Work order: Repeat every entry, word for word, leaving no line out.

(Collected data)
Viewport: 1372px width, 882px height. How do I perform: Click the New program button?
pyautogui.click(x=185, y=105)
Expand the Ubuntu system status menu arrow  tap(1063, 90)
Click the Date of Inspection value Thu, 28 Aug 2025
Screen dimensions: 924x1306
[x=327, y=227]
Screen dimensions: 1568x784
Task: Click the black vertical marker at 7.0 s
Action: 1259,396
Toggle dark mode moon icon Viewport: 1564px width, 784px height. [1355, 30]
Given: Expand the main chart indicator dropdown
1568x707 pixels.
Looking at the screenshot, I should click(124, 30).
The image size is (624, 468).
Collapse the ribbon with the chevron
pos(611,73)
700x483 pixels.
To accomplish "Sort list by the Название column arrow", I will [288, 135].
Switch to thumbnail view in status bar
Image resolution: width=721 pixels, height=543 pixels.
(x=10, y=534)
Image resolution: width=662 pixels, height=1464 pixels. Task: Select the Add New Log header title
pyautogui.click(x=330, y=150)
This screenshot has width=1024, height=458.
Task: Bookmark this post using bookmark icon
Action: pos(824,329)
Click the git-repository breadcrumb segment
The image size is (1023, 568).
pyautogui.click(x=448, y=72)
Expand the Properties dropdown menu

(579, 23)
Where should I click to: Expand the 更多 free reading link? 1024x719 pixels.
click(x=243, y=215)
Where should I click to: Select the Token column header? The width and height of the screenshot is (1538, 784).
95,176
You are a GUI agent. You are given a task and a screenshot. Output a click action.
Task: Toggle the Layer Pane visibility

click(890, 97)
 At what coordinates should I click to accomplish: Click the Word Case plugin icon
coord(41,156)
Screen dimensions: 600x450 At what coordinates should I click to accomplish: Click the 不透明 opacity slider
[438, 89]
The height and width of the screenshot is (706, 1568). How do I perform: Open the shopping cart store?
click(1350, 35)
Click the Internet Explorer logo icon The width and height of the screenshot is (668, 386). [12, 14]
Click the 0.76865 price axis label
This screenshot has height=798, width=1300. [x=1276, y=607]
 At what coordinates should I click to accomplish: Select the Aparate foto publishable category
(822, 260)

Solved problem:
Viewport: 1372px width, 882px height. How do I perform: Click the New program button?
pyautogui.click(x=185, y=105)
Expand the Ubuntu system status menu arrow  tap(1063, 90)
Click the Date of Inspection value Thu, 28 Aug 2025
Screen dimensions: 924x1306
[x=327, y=227]
Screen dimensions: 1568x784
Task: Click the black vertical marker at 7.0 s
Action: 1259,396
Toggle dark mode moon icon Viewport: 1564px width, 784px height. [1355, 30]
Given: Expand the main chart indicator dropdown
1568x707 pixels.
Looking at the screenshot, I should click(124, 30).
The image size is (624, 468).
Collapse the ribbon with the chevron
pos(611,73)
700x483 pixels.
To accomplish "Sort list by the Название column arrow", I will [288, 135].
Switch to thumbnail view in status bar
Image resolution: width=721 pixels, height=543 pixels.
(x=10, y=534)
Image resolution: width=662 pixels, height=1464 pixels. Task: Select the Add New Log header title
pyautogui.click(x=330, y=150)
This screenshot has width=1024, height=458.
Task: Bookmark this post using bookmark icon
Action: pos(824,329)
Click the git-repository breadcrumb segment
The image size is (1023, 568).
pyautogui.click(x=448, y=72)
Expand the Properties dropdown menu

(579, 23)
Where should I click to: Expand the 更多 free reading link? 1024x719 pixels.
click(x=243, y=215)
Where should I click to: Select the Token column header? The width and height of the screenshot is (1538, 784).
95,176
You are a GUI agent. You are given a task and a screenshot. Output a click action.
Task: Toggle the Layer Pane visibility

click(890, 97)
 At what coordinates should I click to accomplish: Click the Word Case plugin icon
coord(41,156)
Screen dimensions: 600x450 At what coordinates should I click to accomplish: Click the 不透明 opacity slider
[438, 89]
The height and width of the screenshot is (706, 1568). How do I perform: Open the shopping cart store?
click(1350, 35)
Click the Internet Explorer logo icon The width and height of the screenshot is (668, 386). [12, 14]
Click the 0.76865 price axis label
This screenshot has height=798, width=1300. [x=1276, y=607]
 At what coordinates should I click to accomplish: Select the Aparate foto publishable category
(822, 260)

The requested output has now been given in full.